Reviewer Albert Goldbarth celebrates On the Street of Divine Love as "snazzily beatific, unashamedly carnal… and always in love with life and with a multiplex language that proves the love." Billy Collins describes the poems as "wild, outspoken, seriously funny, motor-mouth rambles that take us through hoops of association to places both unexpected and unimpeachable." Donna Seaman writes "even those who profess to dislike or fear poetry will find themselves bedazzled and uplifted by Hamby's long-lined, subtly rhymed, sure-footed, take-me-to-the-bridge lyrics."
Hamby hopes budding writers understand that a successful literary career is built through perseverance and keeping a sense of wonder amidst both glowing recognition and defeating rejection.
"You have to fall back on the things that have always inspired poets: reading, looking at the world, talking to other writers, and spending a lot of time alone at your desk," she says. "I love to think of Picasso's saying, 'Inspiration exists, but it must find us working.'"
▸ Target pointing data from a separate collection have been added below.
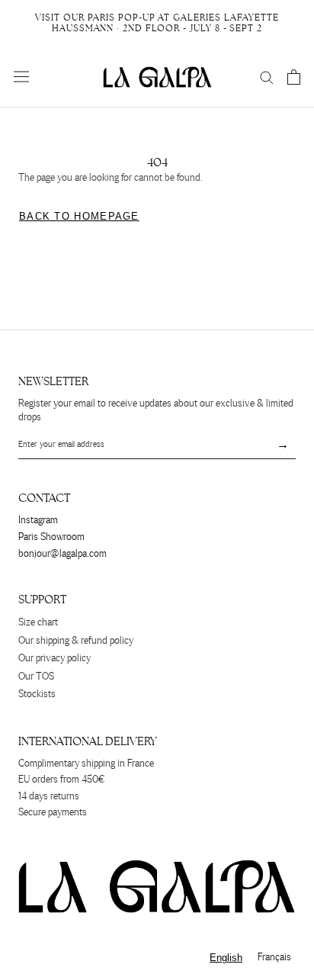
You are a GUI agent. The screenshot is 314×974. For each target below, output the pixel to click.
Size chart (38, 623)
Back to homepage (79, 216)
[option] (274, 957)
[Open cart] (293, 77)
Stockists (37, 694)
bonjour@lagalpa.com (62, 554)
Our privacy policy (54, 659)
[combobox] (226, 957)
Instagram (38, 521)
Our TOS (36, 677)
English (226, 957)
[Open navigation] (21, 76)
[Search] (267, 76)
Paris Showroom (51, 537)
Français (274, 958)
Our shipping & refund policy (75, 641)
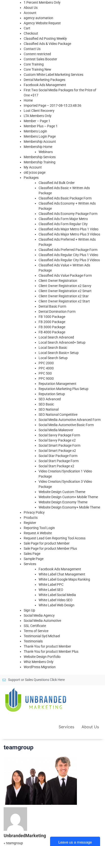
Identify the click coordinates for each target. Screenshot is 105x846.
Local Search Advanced (56, 337)
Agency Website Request (42, 23)
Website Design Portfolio (42, 657)
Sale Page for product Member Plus (50, 548)
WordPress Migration (40, 667)
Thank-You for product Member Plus (51, 651)
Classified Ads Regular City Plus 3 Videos (69, 260)
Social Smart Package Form (59, 445)
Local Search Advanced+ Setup (62, 342)
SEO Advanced (50, 399)
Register (30, 523)
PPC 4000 (46, 368)
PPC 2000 (46, 363)
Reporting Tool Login (39, 528)
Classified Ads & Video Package (47, 44)
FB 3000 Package (52, 327)
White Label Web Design (56, 605)
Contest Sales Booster (40, 59)
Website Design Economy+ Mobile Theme (69, 507)
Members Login (35, 131)
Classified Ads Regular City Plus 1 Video (68, 255)
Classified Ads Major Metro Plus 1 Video (68, 229)
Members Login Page (40, 136)
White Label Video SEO (56, 600)
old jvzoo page (34, 172)
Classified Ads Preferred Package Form (68, 250)
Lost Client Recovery (39, 111)
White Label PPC (51, 584)
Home (28, 100)
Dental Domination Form (57, 311)
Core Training (34, 64)
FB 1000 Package (52, 317)
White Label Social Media (57, 595)
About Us (31, 8)
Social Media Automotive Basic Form (66, 425)
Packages (31, 178)
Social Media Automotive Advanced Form (70, 420)
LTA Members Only (38, 116)
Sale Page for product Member (47, 543)
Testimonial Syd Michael (42, 636)
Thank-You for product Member (47, 646)
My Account (33, 167)
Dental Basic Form (52, 306)
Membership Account (40, 141)
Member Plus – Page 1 (41, 126)
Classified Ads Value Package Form (65, 275)
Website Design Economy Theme (63, 502)
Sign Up (29, 610)
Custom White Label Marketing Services (53, 75)
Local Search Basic (53, 348)
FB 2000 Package (52, 322)
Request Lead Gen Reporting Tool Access (54, 538)
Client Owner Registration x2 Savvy (65, 286)
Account (30, 13)
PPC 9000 (46, 378)
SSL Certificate (35, 626)
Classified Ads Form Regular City (63, 224)
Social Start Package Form (59, 461)
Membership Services (40, 157)
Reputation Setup (52, 394)
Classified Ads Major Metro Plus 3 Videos (69, 234)
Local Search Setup (53, 358)
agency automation (38, 18)
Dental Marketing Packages (44, 80)
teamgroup (14, 843)
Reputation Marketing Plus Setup (63, 389)
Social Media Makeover (56, 430)
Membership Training (39, 162)
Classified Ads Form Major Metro (63, 219)
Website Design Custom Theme (62, 492)
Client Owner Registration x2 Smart (65, 291)
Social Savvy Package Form (59, 435)
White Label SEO (51, 590)
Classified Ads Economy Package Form (68, 214)
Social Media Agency (39, 615)
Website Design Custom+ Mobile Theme (68, 497)
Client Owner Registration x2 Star (64, 296)
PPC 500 (45, 373)
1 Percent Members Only (42, 2)
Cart (27, 28)
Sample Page (33, 559)
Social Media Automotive (42, 621)
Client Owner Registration (58, 281)
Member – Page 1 (37, 121)
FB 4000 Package (52, 332)
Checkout (31, 33)
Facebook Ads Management (45, 85)
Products (31, 518)
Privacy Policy (34, 512)
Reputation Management (57, 384)
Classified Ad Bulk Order (57, 183)
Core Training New (37, 69)
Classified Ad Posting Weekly (45, 38)
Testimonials (33, 641)
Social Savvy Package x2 (57, 440)
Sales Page (32, 554)
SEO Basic (46, 404)
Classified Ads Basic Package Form (65, 198)
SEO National (49, 409)
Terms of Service (36, 631)
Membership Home (38, 147)
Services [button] (66, 726)
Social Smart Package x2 (57, 451)
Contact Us (32, 49)
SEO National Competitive (58, 414)
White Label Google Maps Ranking (64, 579)
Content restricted (37, 54)
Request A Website (38, 533)
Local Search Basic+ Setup (59, 353)
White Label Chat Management (62, 574)
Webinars (46, 152)
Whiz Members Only (38, 662)
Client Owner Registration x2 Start (64, 301)
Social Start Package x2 (56, 466)
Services (30, 564)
Hamby says she fosters much of her creativity through positivity. In her experience, it is anyone's choice to be joyful. There is a notion in literary history that poets are generally depressed or angry, perhaps inspired by such iconic figures as Edgar Allan Poe and Sylvia Plath.
"It is a full-time job to keep one's spirits up," Hamby says. "It's pretty easy to be depressed, gravity being what it is. Working is an antidote to time and gravity."
Hamby lives and works in Tallahassee. She travels extensively, an activity that she credits for kindling her sense of wonder. She stresses the importance of curiosity and exploration for any stage of a writer's career, and finds inspiration in her position as a creative writing professor at FSU.
"I love mentoring students, I think because I got so little of it as a young writer," she says, adding that she faced discouragement as a university student; one professor told her she would never be a poet. "I try to keep her example in mind when I'm working with students. I really can't know who is going to have a breakthrough or when."